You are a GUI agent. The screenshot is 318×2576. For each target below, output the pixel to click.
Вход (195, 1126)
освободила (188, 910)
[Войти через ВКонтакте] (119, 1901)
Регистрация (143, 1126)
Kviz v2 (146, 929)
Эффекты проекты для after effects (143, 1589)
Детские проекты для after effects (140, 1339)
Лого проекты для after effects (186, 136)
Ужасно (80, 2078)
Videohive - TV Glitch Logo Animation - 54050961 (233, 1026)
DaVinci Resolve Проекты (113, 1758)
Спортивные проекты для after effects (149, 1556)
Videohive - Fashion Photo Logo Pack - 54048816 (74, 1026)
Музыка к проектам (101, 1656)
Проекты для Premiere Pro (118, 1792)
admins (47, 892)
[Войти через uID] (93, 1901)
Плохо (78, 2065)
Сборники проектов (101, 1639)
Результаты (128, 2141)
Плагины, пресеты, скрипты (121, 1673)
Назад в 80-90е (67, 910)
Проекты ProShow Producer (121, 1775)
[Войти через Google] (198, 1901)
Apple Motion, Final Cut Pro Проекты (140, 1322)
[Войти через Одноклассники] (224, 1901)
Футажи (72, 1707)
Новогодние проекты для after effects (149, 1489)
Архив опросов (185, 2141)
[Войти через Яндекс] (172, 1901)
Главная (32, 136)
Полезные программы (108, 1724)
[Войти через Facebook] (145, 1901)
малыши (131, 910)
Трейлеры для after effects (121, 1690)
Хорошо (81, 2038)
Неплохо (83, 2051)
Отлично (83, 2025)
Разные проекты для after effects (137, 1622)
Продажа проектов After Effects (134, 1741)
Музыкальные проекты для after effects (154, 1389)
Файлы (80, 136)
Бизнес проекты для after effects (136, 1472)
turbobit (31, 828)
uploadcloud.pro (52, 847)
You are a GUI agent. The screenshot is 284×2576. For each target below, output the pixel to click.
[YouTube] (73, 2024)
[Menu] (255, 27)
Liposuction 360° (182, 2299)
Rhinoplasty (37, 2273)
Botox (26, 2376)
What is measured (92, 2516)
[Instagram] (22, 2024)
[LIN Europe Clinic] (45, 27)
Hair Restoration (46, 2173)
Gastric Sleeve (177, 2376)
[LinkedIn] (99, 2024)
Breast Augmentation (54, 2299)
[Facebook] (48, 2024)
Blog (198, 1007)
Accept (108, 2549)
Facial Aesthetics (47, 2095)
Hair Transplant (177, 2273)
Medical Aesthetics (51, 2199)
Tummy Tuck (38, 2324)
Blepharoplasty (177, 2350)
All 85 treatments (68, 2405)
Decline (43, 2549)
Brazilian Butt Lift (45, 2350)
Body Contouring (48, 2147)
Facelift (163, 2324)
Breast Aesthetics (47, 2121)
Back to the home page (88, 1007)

------------------------------------

TASK DIRECTIONS — Repeat, word for word, the lines from the start of the records to the line that contains "Результаты (128, 2141)", both of them included, and no others.

EXERCISE OUTPUT —
You are a GUI agent. The screenshot is 318×2576. For each target below, output the pixel to click.
Вход (195, 1126)
освободила (188, 910)
[Войти через ВКонтакте] (119, 1901)
Регистрация (143, 1126)
Kviz v2 (146, 929)
Эффекты проекты для after effects (143, 1589)
Детские проекты для after effects (140, 1339)
Лого проекты для after effects (186, 136)
Ужасно (80, 2078)
Videohive - TV Glitch Logo Animation - 54050961 (233, 1026)
DaVinci Resolve Проекты (113, 1758)
Спортивные проекты для after effects (149, 1556)
Videohive - Fashion Photo Logo Pack - 54048816 (74, 1026)
Музыка к проектам (101, 1656)
Проекты для Premiere Pro (118, 1792)
admins (47, 892)
[Войти через uID] (93, 1901)
Плохо (78, 2065)
Сборники проектов (101, 1639)
Результаты (128, 2141)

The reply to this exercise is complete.